Dora looked pained as she stared at the cheese, but with seeming restraint, she shook her head no. “I’ll wait for dinner. Maybe a drink. It’s almost five, isn’t it? Is there wine in the fridge?” she asked, but didn’t wait for a reply. She opened the fridge and found it stocked to the brim with groceries Lucille had been laying in for the party weekend. An open bottle of white wine was waiting in the door. She stood a moment in front of the fridge, enjoying the coolness, then reluctantly closed the door. She took out three wineglasses from the shelf and filled one for herself, then, looking up with a questioning glance, got a shake of the head from Lucille and an enthusiastic nod from Carson.

“What made you decide to come so early?” Dora asked, handing Carson a glass.

Carson took a long drink of her wine. She needed it to soothe Dora’s cool greeting.

“Lots of reasons. It’s been forever since I’ve visited Mamaw and time just opened up.” She bit into the Brie, not willing to divulge the details. The days of blurting secrets between them were over. “Plus, I don’t know,” she added, her tone changing as she spoke from the heart. “Dora, I was surprised to see how
old
Mamaw is.”

“She’s turning eighty, after all.”

“I know. That’s my point. She’s always been old to me. I mean, when I was ten, she was . . .” Carson paused to do the math. “Fifty-six, which isn’t old, really.”

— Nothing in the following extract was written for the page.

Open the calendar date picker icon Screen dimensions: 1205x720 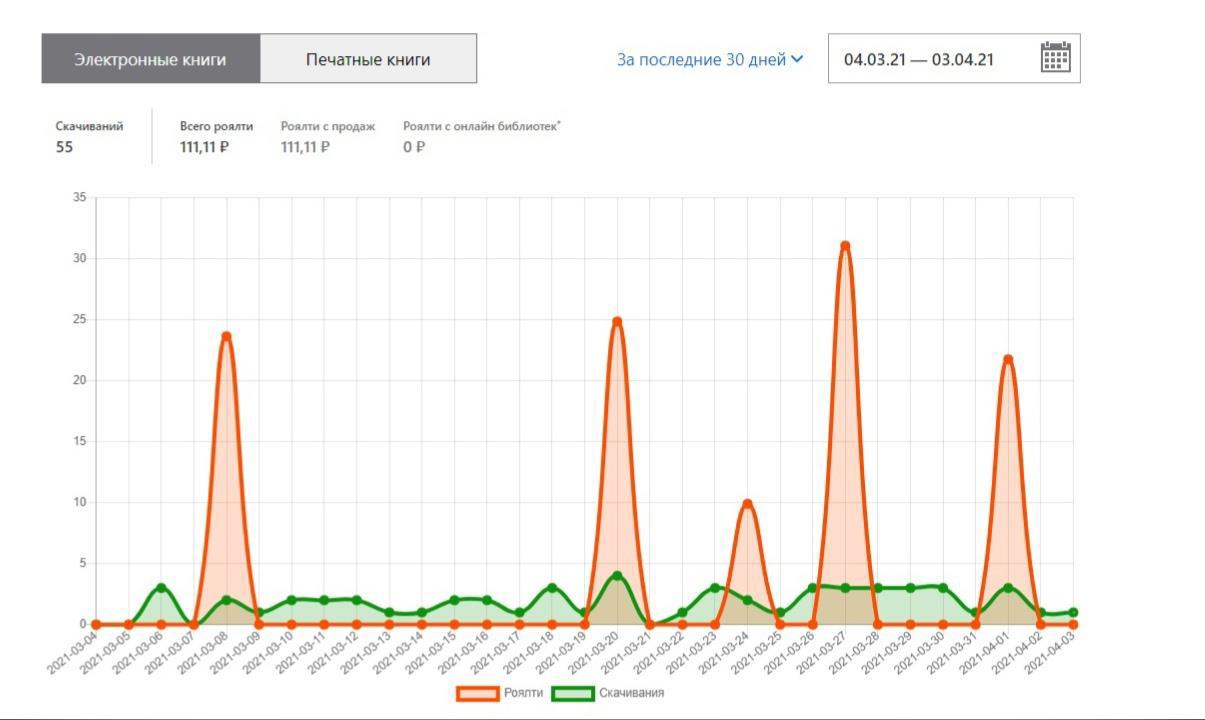1055,58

Lucille huffed from the stove. “I should say not!”

Carson smiled as she continued. “But it seemed old to me. So did sixty, seventy. But she was always so alive, so vibrant, in my mind. Ageless.”

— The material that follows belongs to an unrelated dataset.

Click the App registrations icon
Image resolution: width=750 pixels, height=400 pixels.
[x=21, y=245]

“She’s not Santa Claus,” Dora said.

Carson was taken aback by the derision. “No, of course not,” she replied, crossing her arms across her chest. “It’s just that Mamaw was always the same in my mind. Immortal. But when I came home and saw her, she not only looks older, more frail—but I swear she’s shrinking.” She swirled the wine in her glass. “I suppose for the first time it hit me that Mamaw isn’t always going to be here, waiting. I shouldn’t take for granted that she’ll always be here for us. Each year, each day, is a gift.”

“I don’t take her for granted,” Dora said. “I come out to see Mamaw every chance I get.”

“You’re lucky you live so close.”

“Not close, exactly,” Dora clarified. “With good traffic it’s still some forty-five minutes away. I still have to plan. I mean, she’s not across the street. But I make the effort.”

Carson was silenced by the implied criticism that she had not made the effort in several years. But she couldn’t defend herself.

Lucille turned and said, “You know, I can’t recall the last time you came out to see Miz Marietta.”

“Why, Lucille, you know we come every summer,” replied Dora.

“Uh-huh,” Lucille said, turning again to the pot. “When it’s nice enough to visit the beach.”

“You know Mamaw joins us every Christmas, Easter, and Thanksgiving. For every special occasion.”

There followed an awkward pause during which Dora’s cheeks flamed and Carson turned to help herself to another piece of cheese. She knew that Lucille wanted to level the playing field for her by eliminating false claims, and for this she was grateful.